“For we through the Spirit, by faith, are waiting for the hope of righteousness.”Galatians 5:5
O come, O come, Emmanuel,
And ransom captive Israel,
That mourns in lonely exile here
Until the Son of God appear.
Emmanuel shall come to thee, O Israel.
This anonymous translation of a Latin hymn doubles as a prayer for the first and second coming of Christ. It takes us into the mind of old Israel, longing for the first coming of the Messiah. And it goes beyond that longing by voicing the yearning of Christ-followers for the Messiah, Jesus Christ, to complete the history of redemption.
Emmanuel’s arrival was only the beginning of redemption. The final blood is shed. The debt is paid. Forgiveness is purchased. God’s wrath is removed. Adoption is secured. The down payment is in the bank. The future is sure. The joy is great. But the end is not yet.
Death still snatches away. Disease still makes us miserable. Calamity still strikes. Satan still prowls. Flesh still wars against the Spirit. Sin still indwells. And we still “groan inwardly as we wait eagerly for adoption as sons, the redemption of our bodies” (Romans 8:23). We still “wait for the revealing of our Lord Jesus Christ” (1 Corinthians 1:7). We still wait for final deliverance “from the wrath to come” (1 Thessalonians 1:10). We still “wait for the hope of righteousness” (Galatians 5:5). The longing continues.
The common tune, linked with these lyrics in 1851 by Thomas Helmore, captures the melancholy mood of longing. It is not the same as the exuberant “Joy to the world, the Lord has come,” or the vigorous and bounding, “Hark! The herald angels sing, glory to the newborn King.” It is an excellent musical match to the mood of the song. Longing. Aching. Yearning. Hoping.

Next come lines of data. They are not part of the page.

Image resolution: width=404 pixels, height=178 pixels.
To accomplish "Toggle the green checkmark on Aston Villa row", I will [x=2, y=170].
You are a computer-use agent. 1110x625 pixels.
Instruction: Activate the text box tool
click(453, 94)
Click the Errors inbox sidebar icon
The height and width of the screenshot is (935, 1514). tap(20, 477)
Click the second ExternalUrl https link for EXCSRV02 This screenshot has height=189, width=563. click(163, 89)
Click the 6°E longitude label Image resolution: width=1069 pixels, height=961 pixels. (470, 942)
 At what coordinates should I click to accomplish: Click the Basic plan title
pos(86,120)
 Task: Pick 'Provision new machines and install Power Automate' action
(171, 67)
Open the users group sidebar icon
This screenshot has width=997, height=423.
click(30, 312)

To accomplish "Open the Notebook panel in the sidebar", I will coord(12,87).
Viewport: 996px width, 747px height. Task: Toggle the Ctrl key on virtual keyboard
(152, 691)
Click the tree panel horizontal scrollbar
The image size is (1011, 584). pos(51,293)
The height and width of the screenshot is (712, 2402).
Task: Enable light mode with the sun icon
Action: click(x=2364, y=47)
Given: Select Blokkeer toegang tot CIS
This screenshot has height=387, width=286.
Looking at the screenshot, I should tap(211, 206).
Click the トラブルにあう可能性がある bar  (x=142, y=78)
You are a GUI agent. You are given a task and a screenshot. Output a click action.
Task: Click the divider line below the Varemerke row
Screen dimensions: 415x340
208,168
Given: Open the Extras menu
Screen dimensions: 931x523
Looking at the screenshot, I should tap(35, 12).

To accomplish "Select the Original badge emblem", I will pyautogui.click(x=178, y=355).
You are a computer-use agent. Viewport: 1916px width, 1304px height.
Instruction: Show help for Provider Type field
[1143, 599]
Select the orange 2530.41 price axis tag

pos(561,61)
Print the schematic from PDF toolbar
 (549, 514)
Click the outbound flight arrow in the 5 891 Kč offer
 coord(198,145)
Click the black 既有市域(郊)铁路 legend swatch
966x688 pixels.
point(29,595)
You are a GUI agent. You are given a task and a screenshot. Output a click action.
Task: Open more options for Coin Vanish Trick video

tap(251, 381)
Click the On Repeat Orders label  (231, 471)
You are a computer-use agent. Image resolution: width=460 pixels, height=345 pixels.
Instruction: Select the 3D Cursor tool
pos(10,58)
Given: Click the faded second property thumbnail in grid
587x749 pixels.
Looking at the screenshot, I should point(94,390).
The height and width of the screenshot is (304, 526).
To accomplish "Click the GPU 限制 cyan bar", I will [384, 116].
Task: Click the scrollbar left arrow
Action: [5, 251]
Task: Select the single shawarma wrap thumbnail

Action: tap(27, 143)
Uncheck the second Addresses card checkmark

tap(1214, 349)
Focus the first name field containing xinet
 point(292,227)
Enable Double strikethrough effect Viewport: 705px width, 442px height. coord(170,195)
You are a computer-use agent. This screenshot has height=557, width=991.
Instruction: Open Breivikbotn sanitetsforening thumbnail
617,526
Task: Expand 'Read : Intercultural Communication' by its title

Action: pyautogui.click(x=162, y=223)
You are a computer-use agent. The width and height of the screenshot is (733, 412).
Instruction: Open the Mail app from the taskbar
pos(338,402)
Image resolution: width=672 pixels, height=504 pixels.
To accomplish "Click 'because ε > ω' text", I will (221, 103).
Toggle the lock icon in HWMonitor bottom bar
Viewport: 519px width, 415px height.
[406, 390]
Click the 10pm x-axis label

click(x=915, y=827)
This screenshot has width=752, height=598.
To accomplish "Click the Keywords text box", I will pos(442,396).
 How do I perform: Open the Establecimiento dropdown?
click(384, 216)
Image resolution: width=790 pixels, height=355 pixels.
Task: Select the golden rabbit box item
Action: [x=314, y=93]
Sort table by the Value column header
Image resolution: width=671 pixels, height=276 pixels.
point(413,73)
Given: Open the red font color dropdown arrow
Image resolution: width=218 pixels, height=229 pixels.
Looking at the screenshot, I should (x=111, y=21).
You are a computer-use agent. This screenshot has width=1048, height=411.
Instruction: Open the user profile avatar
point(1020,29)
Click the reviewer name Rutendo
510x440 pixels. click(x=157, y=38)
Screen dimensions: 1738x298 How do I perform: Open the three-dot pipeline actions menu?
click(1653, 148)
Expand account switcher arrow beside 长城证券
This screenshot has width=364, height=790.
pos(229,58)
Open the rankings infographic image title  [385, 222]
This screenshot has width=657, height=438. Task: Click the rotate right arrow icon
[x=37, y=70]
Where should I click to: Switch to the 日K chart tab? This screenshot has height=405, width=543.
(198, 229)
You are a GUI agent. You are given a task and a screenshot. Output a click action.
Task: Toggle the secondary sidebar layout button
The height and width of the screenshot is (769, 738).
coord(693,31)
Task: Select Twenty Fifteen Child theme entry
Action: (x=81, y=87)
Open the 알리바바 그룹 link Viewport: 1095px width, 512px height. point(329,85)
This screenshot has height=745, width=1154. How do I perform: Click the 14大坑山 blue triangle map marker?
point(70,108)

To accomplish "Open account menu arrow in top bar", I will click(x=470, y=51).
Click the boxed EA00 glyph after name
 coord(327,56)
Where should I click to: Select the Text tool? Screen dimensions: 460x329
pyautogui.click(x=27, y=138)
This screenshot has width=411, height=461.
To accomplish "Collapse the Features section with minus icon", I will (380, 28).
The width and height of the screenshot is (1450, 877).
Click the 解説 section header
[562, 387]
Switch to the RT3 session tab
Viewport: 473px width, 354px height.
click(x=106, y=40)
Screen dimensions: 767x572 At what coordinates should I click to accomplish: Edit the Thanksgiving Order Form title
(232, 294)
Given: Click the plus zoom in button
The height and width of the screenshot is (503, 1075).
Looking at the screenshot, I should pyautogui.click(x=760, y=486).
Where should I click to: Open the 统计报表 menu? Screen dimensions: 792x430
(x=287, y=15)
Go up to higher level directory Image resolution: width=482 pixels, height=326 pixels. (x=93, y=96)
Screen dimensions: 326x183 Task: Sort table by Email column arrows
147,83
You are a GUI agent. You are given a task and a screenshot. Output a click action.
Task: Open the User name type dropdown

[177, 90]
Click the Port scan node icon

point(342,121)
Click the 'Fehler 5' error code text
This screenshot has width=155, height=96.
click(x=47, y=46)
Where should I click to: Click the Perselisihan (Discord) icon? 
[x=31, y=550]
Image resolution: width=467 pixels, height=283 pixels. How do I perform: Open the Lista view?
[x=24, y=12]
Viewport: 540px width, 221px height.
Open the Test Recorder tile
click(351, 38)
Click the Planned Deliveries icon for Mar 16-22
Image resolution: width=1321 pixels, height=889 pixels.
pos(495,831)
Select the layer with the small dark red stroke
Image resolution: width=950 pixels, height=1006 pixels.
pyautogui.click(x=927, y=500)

The Christian life oscillates between these two poles: the overflowing joy of the “already” redeemed (Ephesians 1:7) and the tearful yearning of the “not-yet” redeemed (Ephesians 4:30). Not that we ever leave the one or the other in this life. We are “sorrowful, yet always rejoicing” (2 Corinthians 6:10).
It is a wonderful thing that there are Christmas carols that are written for the real world of sorrowful joy, as well as the real world of exuberant joy. “O Come, O Come, Emmanuel” is one of them. You can hear it in the “O” that begins every verse: “O come, Emmanuel.” “O come, Rod of Jesse.” “O come, Dayspring.” “O come, Key of David.” “O come, Desire of nations.” This is the “O” of longing, and each name of Jesus is full of hope.
Artistically, the rhythm of plaintive longing in the verses, punctuated with powerful bursts of joy in the refrain, are just about perfect. The mystery and the wonder of Christian living are captured. Sorrowful, yet always rejoicing. Already. But not yet. Fulfillment of glorious promises—yes! But fulfillment in the new earth with new bodies and no sin—not yet.
We are left confident, but still crying out: “O come, O come, Emmanuel.”